71

Sunday October 6, 1996

 

Between five and six in the morning, while that bastard pretended to sleep, there, right beside her, in their bed, she had been thinking.

After she had hurled insults at him, with her heart pounding harder than it ever had, even on the day she’d delivered the twins, Eugénie had considered firing a bullet into both his knees while he slept, so he’d be stuck in a wheelchair forever. But that wasn’t painful enough. He’d have carried on eating, drinking, sleeping like before. And he’d be taken for a victim. No, nothing should remain as it was before. And anyhow, she couldn’t have tolerated going to prison. No one would force her to leave her house, and definitely not him, that scum who was having it off with his daughter-in-law, that scum for whom she’d sacrificed her life. That scum who’d humiliated her in the worst way possible, by sleeping with the wife of his son, of their son.

She had to find a way of making him have nightmares in this bed, until his very last breath. And that’s when she decided to eliminate him from the surface of the earth. Not physically. No, not in one go: he had to suffer. Dying straight away would have been too easy; he had to be tortured until it killed him. She had to find a way for him to die slowly but surely, an agony that would go on and on. To find a hell for him. A hell that was personal to him. To trap him alive, behind invisible walls, the walls of shame, of guilt.

She had read that the Nazis had done experiments, in both physical and mental pain, on prisoners by torturing a relative or other loved one. She had read that, to do harm to someone, terrible harm, unbearable harm, you shouldn’t lay into that person directly, but rather lay into the person they loved most in the world. That’s how the idea for the harm entered her head. The source of the harm.

Harming Annette to destroy him.

The alarm clock showed 6:00 A.M. She had to move fast.

Eugénie went out into the street. It was cold and dark. She had on the mohair dressing gown that that scum had given her last Christmas. Armand’s car was parked on the sidewalk opposite, as usual.

She took off a wheel in a few minutes. She knew her stuff in mechanics. At the farm, it was she who always changed the tractor’s oil. Her brothers were even jealous. No vehicle held any secrets for her. Her father had taught her everything. Even Armand didn’t know that, and she’d liked the fact that no one knew she’d been a tomboy. She started to scrape the brake cables with a paring knife, that little vegetable peeler she’d used all through the twins’ childhood to peel the potatoes. She’d never given them frozen fries. Always Charlotte potatoes that she selected carefully, peeled, and then sliced into long, fine pieces. As she scraped away the top layer of rubber, she thought of Armand’s body when he had come back to bed, his body with the smell of another woman’s cunt on it.

That body that had deflowered her. That body to which she’d given her life and two children. That body that had scared her, hurt her, and that she’d ended up adoring. That body that had crushed her, rubbed itself, shuddering, against her for more than thirty years. The scent of it that clung to his shirts and that she’d secretly breathe in before washing them. She’d tended to its blisters, put Band-Aids on its grazes, buffed its fingernails, shaved its nape, applied heat treatment to its aches and pains, given it cough syrup.

While she was tampering with the brakes, she was sweating, hatred welling up with every hot flash. Her hands weren’t shaking. Her life had had it. Like the washing machine. She’d known that machine had had it well before Marcel checked “one last thing.” And when life’s had it, you don’t shake anymore, you don’t cry anymore, you hate.
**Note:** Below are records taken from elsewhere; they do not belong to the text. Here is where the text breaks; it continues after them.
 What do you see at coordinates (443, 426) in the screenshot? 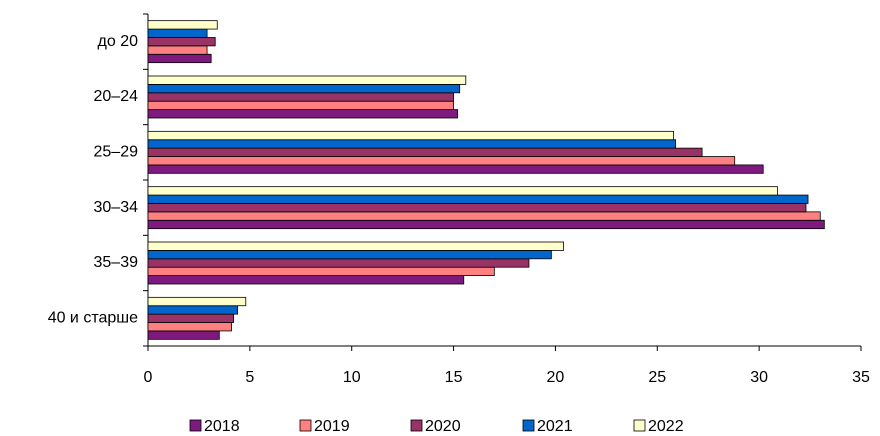
I see `legend-label: 2020` at bounding box center [443, 426].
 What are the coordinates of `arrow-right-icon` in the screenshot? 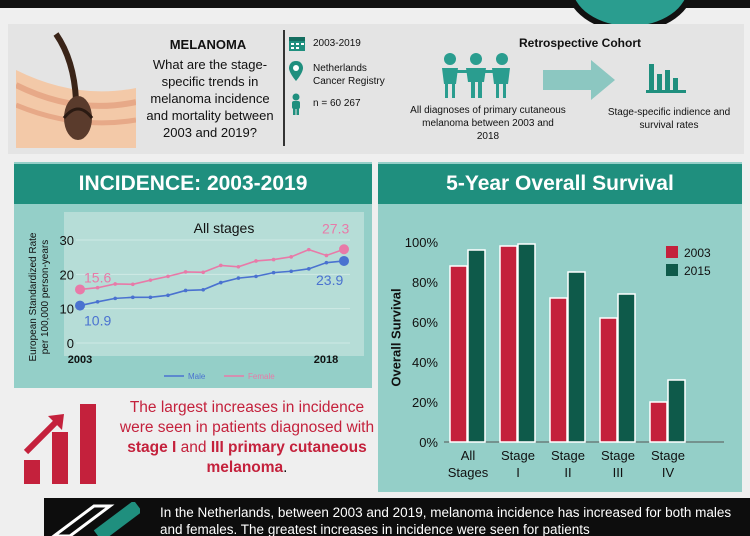 It's located at (579, 80).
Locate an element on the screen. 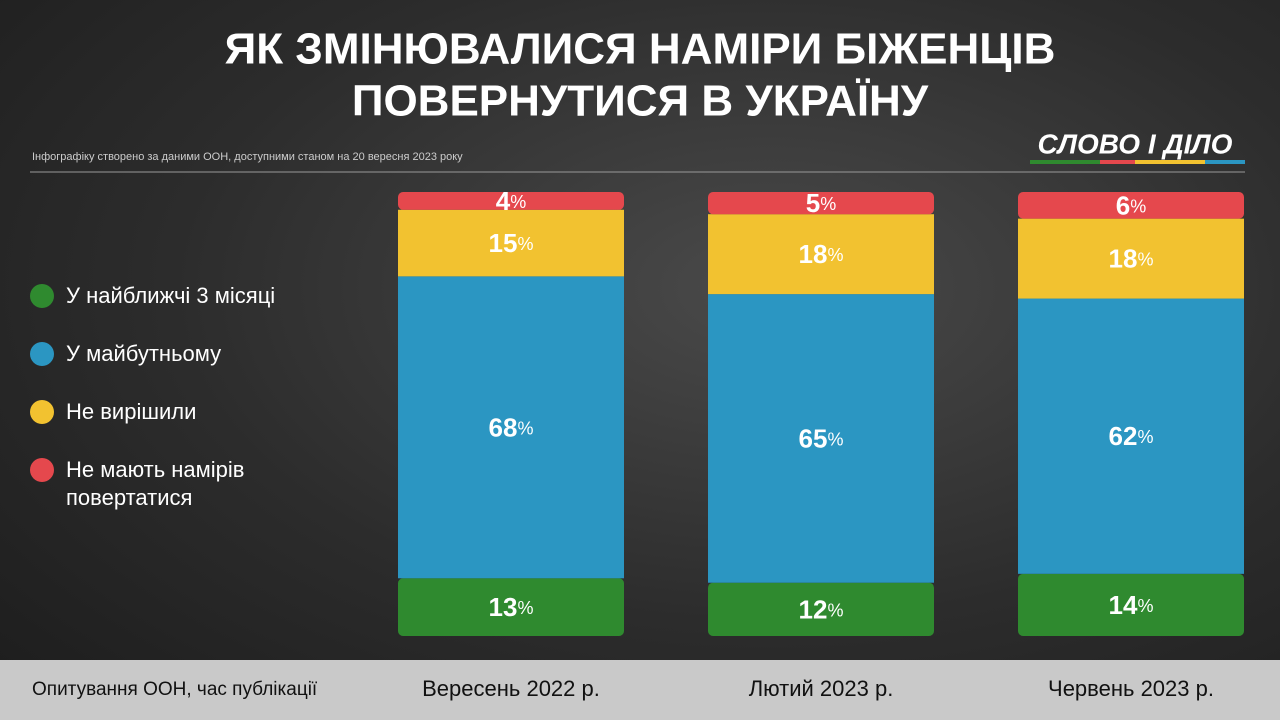  value-label: 62% is located at coordinates (1132, 436).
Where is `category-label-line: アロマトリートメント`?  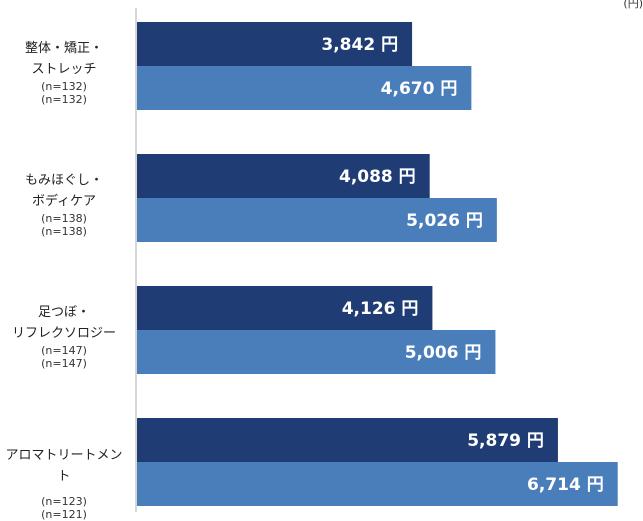
category-label-line: アロマトリートメント is located at coordinates (64, 466).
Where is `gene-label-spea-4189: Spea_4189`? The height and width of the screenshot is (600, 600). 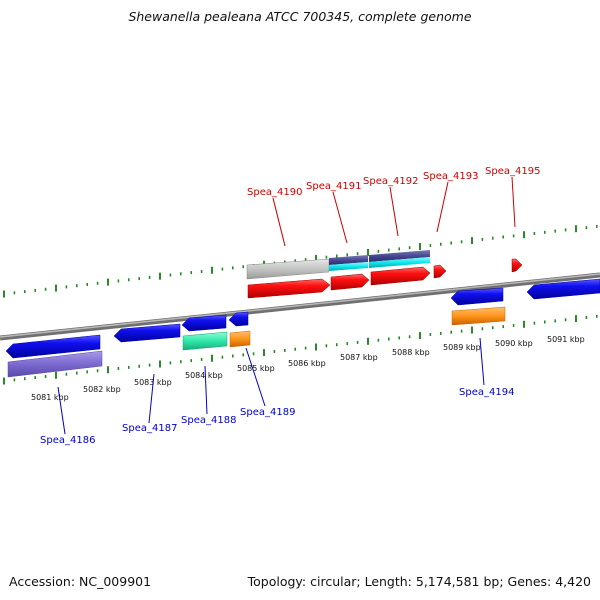 gene-label-spea-4189: Spea_4189 is located at coordinates (268, 412).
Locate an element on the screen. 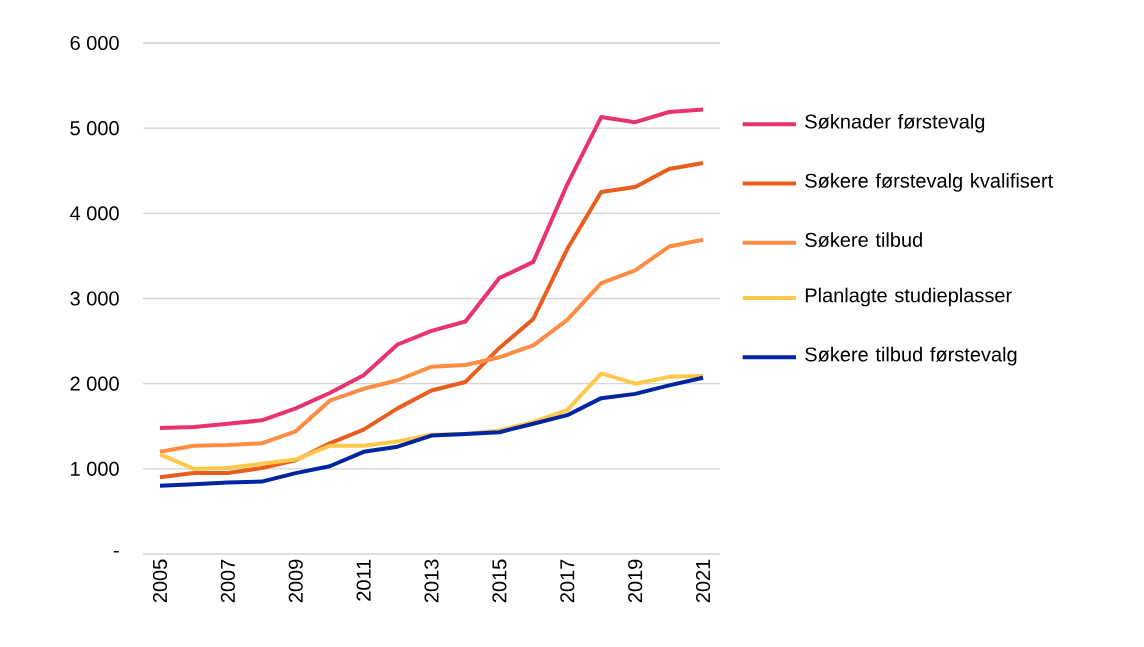  x-tick-label: 2005 is located at coordinates (160, 581).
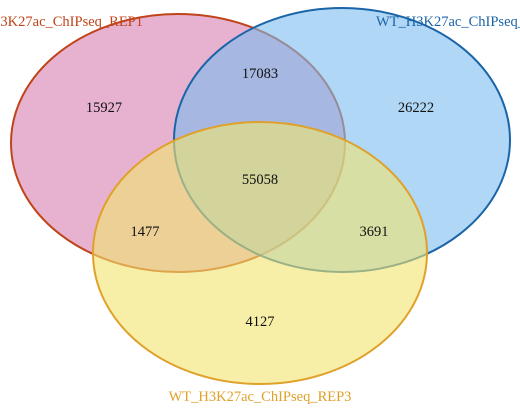 Image resolution: width=520 pixels, height=410 pixels. Describe the element at coordinates (260, 180) in the screenshot. I see `count-all-three: 55058` at that location.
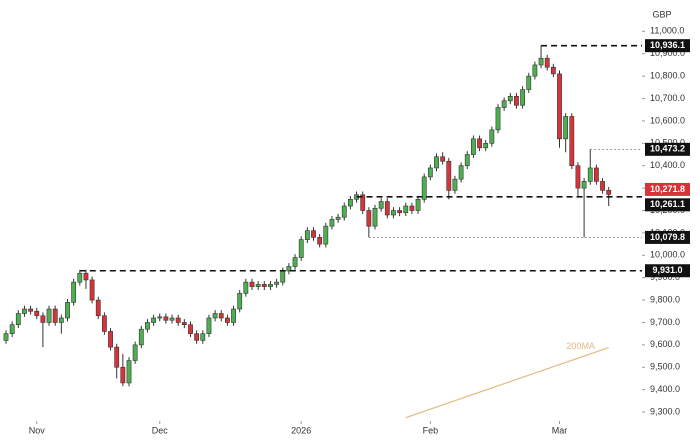 The height and width of the screenshot is (444, 700). Describe the element at coordinates (160, 430) in the screenshot. I see `x-tick-label: Dec` at that location.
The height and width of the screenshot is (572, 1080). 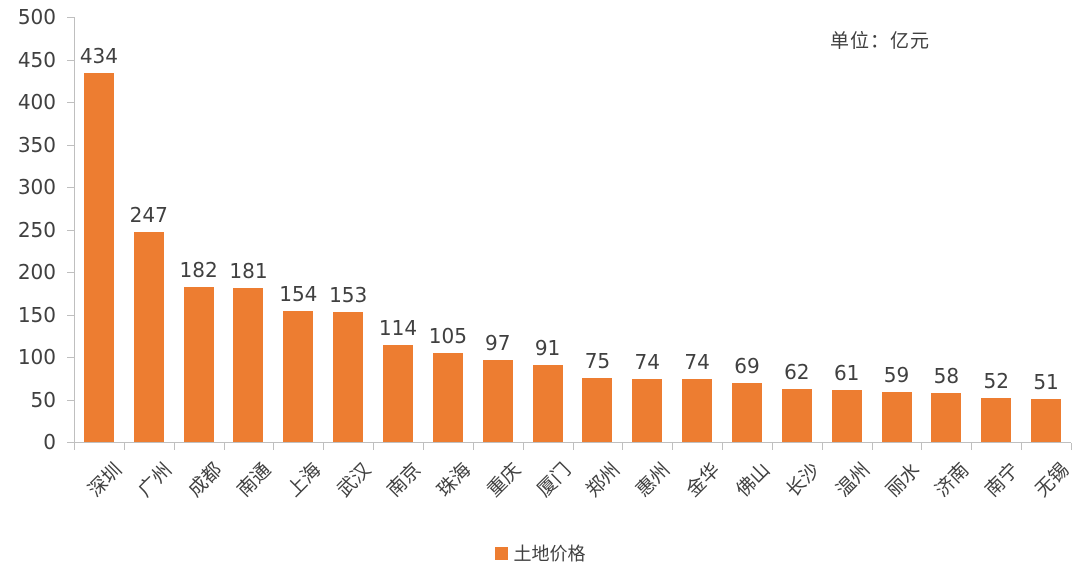 I want to click on bar-无锡, so click(x=1046, y=420).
She screwed the nuts back onto the second wheel and removed the jack, which she returned to its place in the garden shed with all the other tools and products. Weed killer, wood glue, drill, screwing machine, hammer, sander, monkey wrench, screwdriver. Those tools she’d pretended to be unfamiliar with, while, on the quiet, she’d repaired everything in the house, even the toilets, forever getting blocked because the evacuation pipe was too narrow.

“That one” had never asked himself any questions when he breezed in from his factory. Never a blocked U-bend, never a creaking door hinge, never a nail to hammer in, never a strip of wallpaper peeling off, never any furniture to assemble, never any mold, never a lick of paint needed, never a light bulb to change, never a broken-down boiler, never a plank to be nailed, never a screw coming loose, never any cracks in the walls, never a spot of rust appearing.

She went into her kitchen. It had taken her just fifteen minutes. She washed the peeler, the water scalding her fingers. She put it away with the other cutlery.

As she went back upstairs to bed, she gave thanks to Armand: at last she felt something strongly. At last she was moved by a powerful emotion, even if it was hatred. She had read that there’s but one step between hatred and love.